As I’ve mentioned before, hope is one of the most important mental states in this life. In battle, it is obvious. Troops without hope are not likely to succeed. Ultimately, that’s what is taken away when God becomes an enemy. Thankfully, God was not leaving Israel for good.

Day 11: When God Turns Away from Man

Lamentations 3:1-9 :

I am the man who has seen affliction
by the rod of his wrath.
He has led me and caused me to walk in darkness,
and not in light.
Surely he turns his hand against me
again and again all day long.

He has made my flesh and my skin old.
He has broken my bones.
He has built against me,
and surrounded me with bitterness and hardship.
He has made me dwell in dark places,
as those who have been long dead.

He has walled me about, so that I can’t go out.
He has made my chain heavy.
Yes, when I cry, and call for help,
he shuts out my prayer.
He has walled up my ways with cut stone.
He has made my paths crooked.

This part of the Bible teaches us that it is important to consider what it is like when God is against you.

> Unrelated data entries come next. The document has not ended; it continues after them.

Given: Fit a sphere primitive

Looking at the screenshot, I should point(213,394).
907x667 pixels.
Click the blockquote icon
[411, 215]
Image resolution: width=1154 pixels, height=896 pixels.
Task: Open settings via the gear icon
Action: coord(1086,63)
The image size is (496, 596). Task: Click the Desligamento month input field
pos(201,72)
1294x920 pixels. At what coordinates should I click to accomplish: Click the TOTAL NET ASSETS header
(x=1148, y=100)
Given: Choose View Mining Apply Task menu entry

It’s important that we not think of God as a big Santa Clause in the sky. God isn’t just there for us. We were made by Him and for Him. God is there for us in a sense that He loves us and wants to help us, but He isn’t a tool in our hands to be used for our own desire. Our will was intended to be subjected to His. When we consider the true nature of God, we must consider His wrath and anger because it is real. His wrath is what we get when we choose to make ourselves greater than He is.

There are several things that a man experiences when God turns against him that are represented in this passage. One is that they walk in darkness. I take that to mean that his life becomes hopeless in that he can’t see around him anymore. Another thing mentioned here is that he becomes unhealthy. God is always involved in the processes of our body that keep us well. He also mentions that God surrounds him with “bitterness and hardship.” He says that it’s like having a heavy chain on him. He mentions that God puts up walls in his path and makes his paths crooked. This reminds me to thank God when my day is going smoothly. It is God who holds the power to change our smooth days into difficult ones.

I think that the worst thing in this passage is that God no longer listens to prayer when a man is in this condition. This is a place that none of us should ever be in, but it’s good for us to consider what it is like. If a man chooses to ignore God and His mercy, all that is left is to suffer alone and without hope. God hasn’t provided a way for man to walk independently of Him and end up well. Those who choose to rebel against God, are choosing to not have their prayers answered and that very well may be the very worst part of going to Hell. In this life, hope is always in the back of our minds, but when God finally turns His back on you, all hope is gone.